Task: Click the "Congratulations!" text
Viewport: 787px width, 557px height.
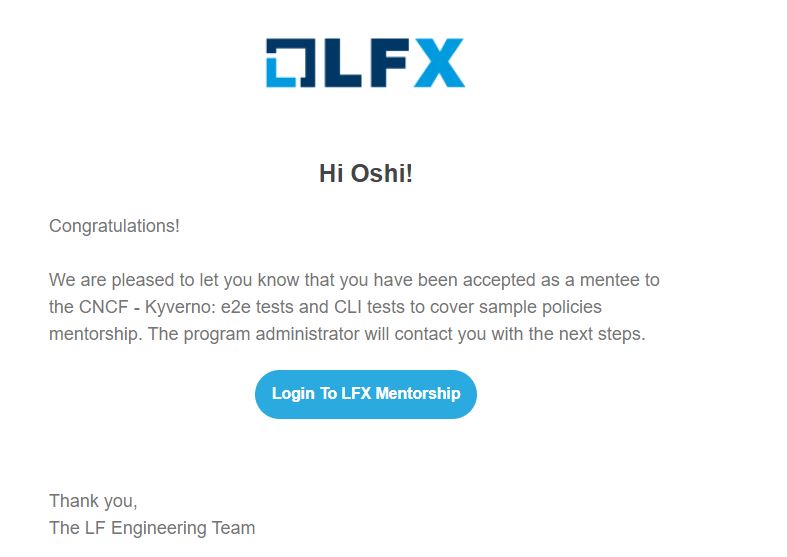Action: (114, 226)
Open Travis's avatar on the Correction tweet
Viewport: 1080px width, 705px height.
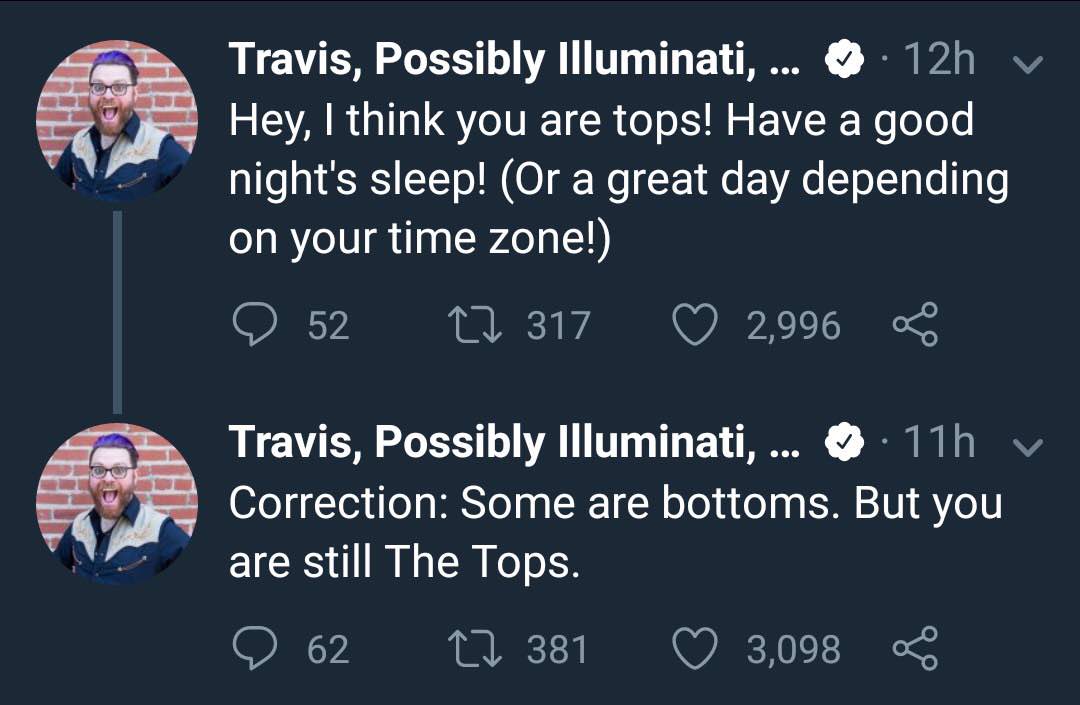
********************
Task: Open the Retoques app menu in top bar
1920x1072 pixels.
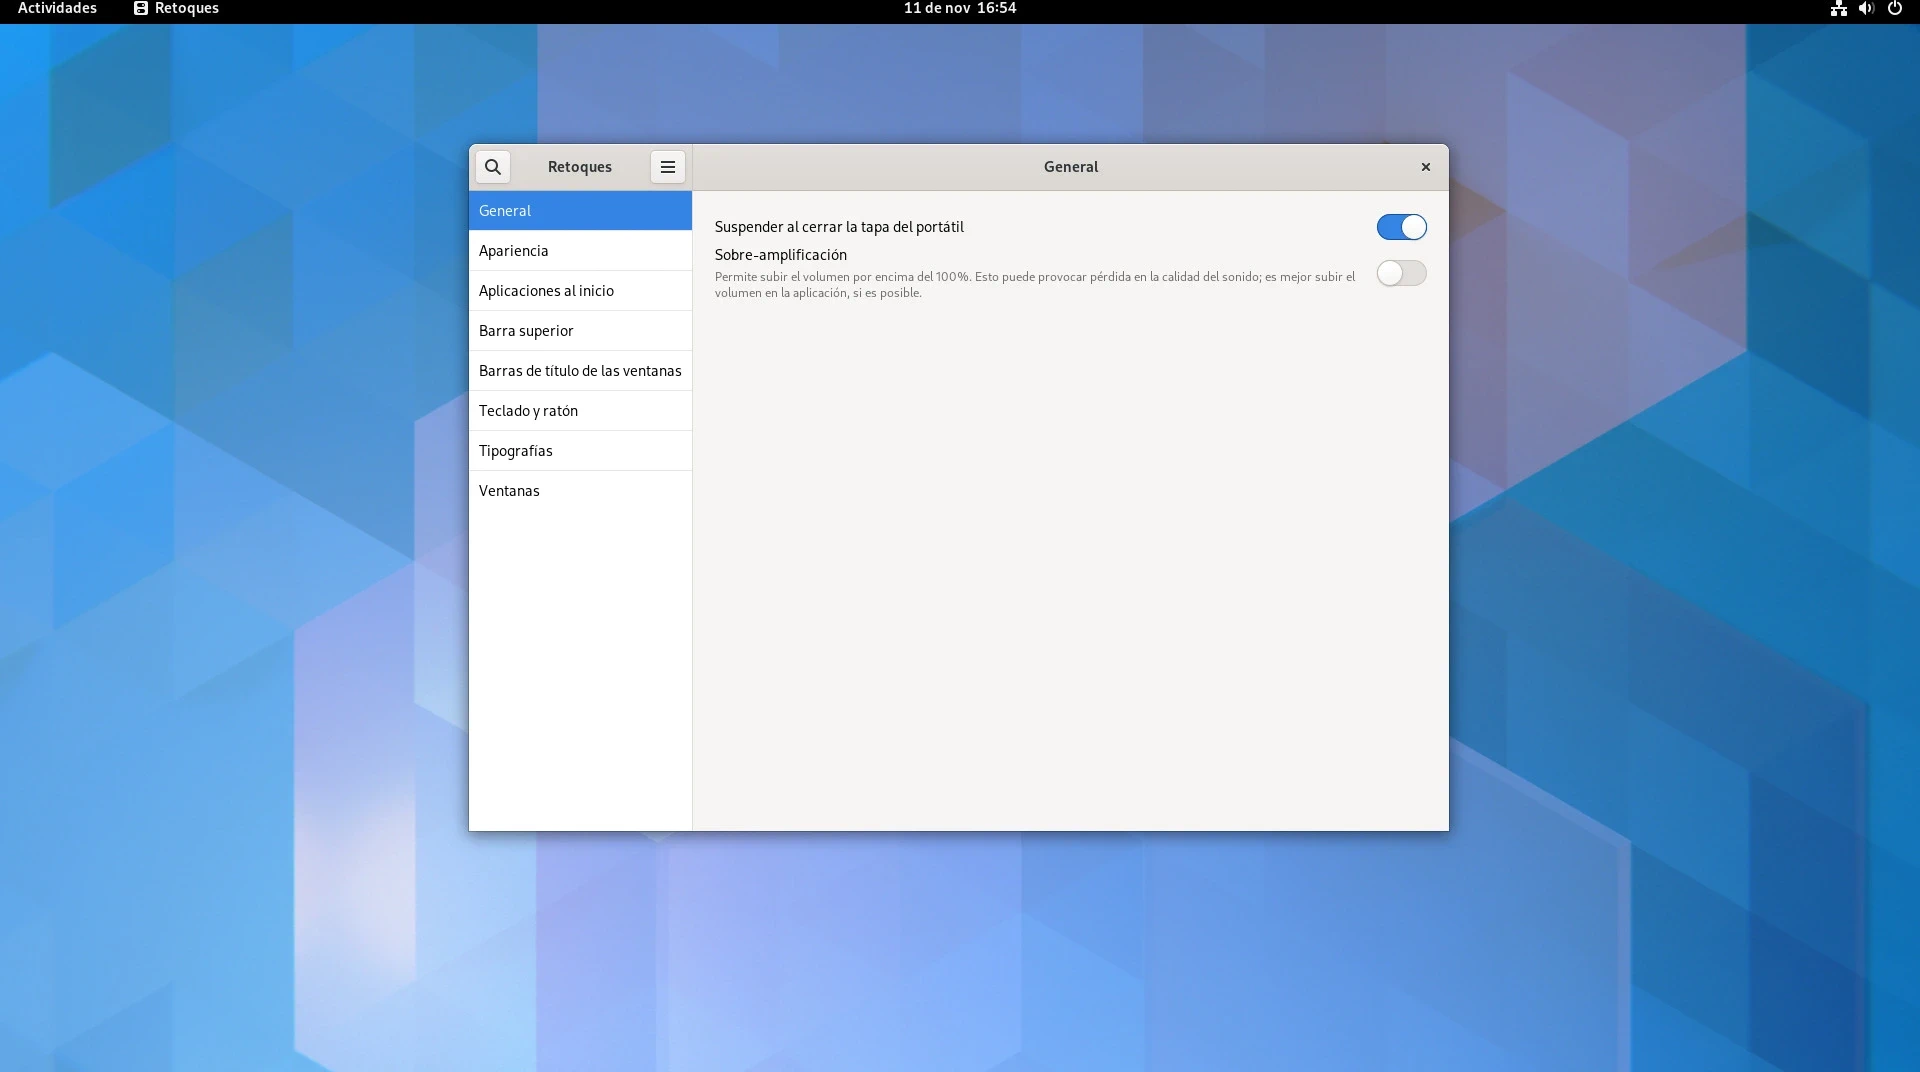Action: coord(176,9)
********************
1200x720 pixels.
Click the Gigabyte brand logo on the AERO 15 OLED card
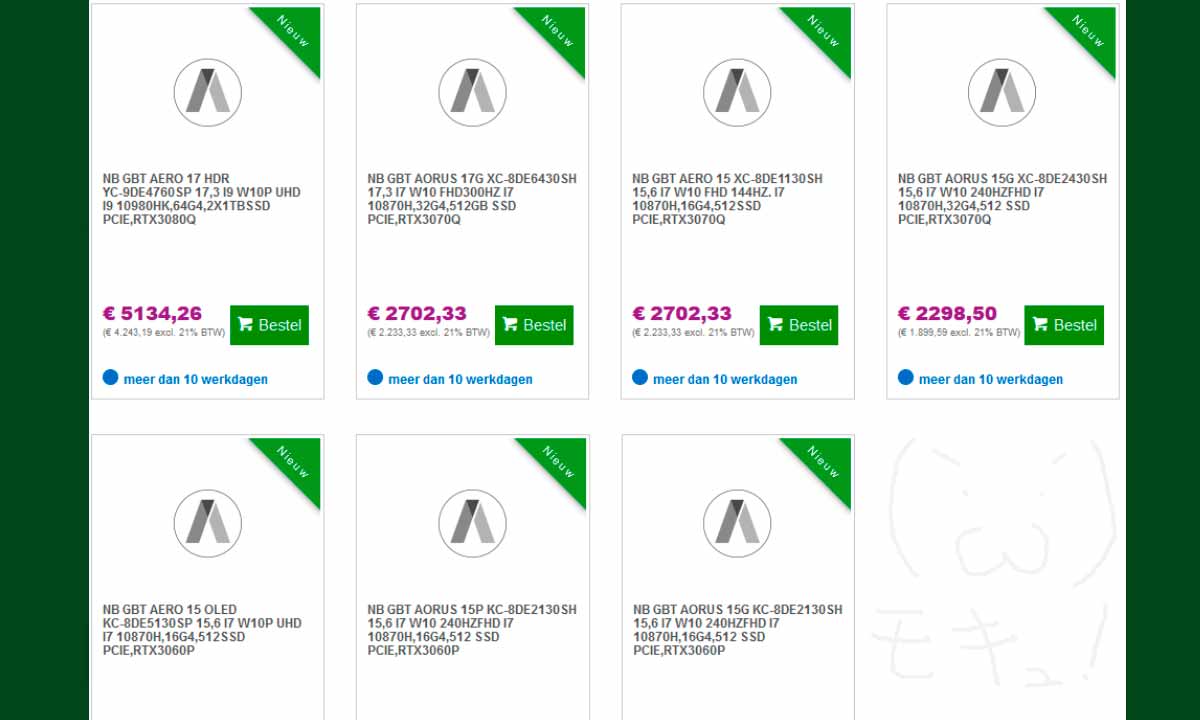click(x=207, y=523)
********************
• _WHAT IS EXPECTED_
Retype the entries above exactly, but only from the line containing "Open Travis's avatar on the Correction tweet" through the line containing "Viewport: 1080px width, 705px height.", both included.

• _ANSWER FOR THIS EXERCISE_
Open Travis's avatar on the Correction tweet
Viewport: 1080px width, 705px height.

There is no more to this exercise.